_INPUT DATA_.
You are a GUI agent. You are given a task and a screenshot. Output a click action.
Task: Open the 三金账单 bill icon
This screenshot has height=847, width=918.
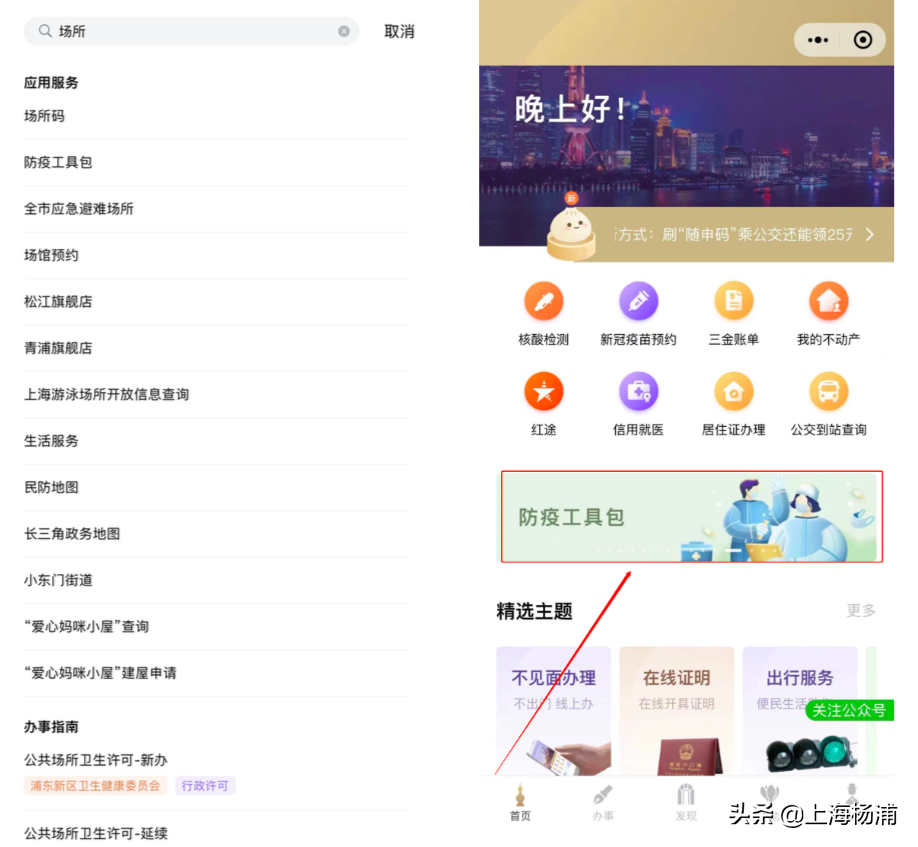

---

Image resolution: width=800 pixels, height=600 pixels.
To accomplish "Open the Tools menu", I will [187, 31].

==

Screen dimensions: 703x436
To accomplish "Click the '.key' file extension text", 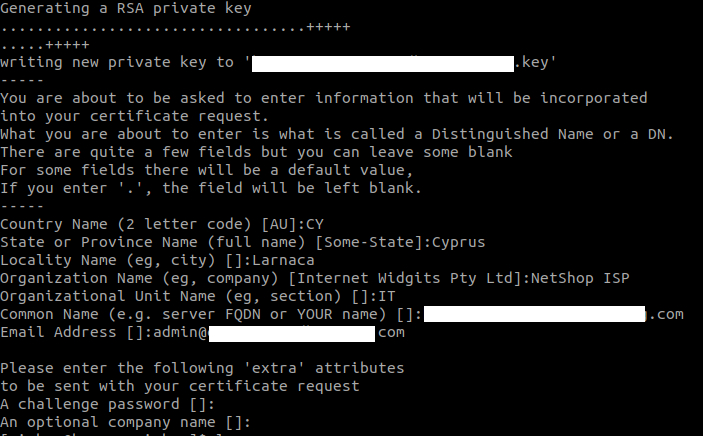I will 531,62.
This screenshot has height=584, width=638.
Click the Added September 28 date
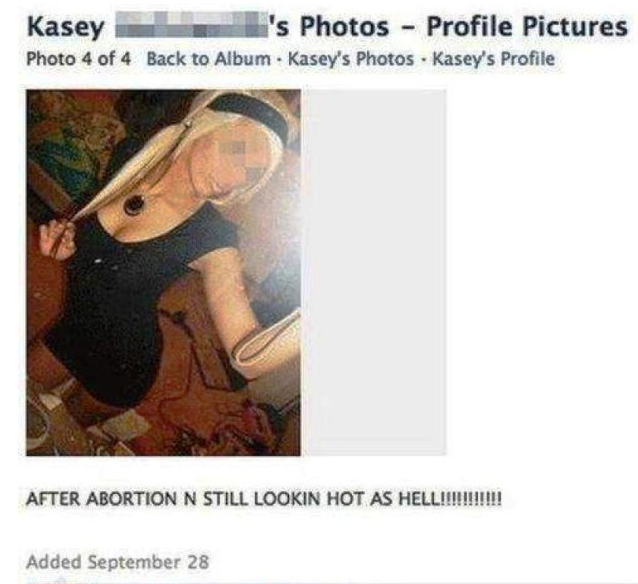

_YOUR OBJECTIVE_. Wherever the word "screenshot" appears in the entries above, copy that whole line.

_ANSWER FOR THE TASK_.
You are a GUI agent. You are given a task and a screenshot. Output a click action.
This screenshot has height=847, width=918.
This screenshot has height=584, width=638.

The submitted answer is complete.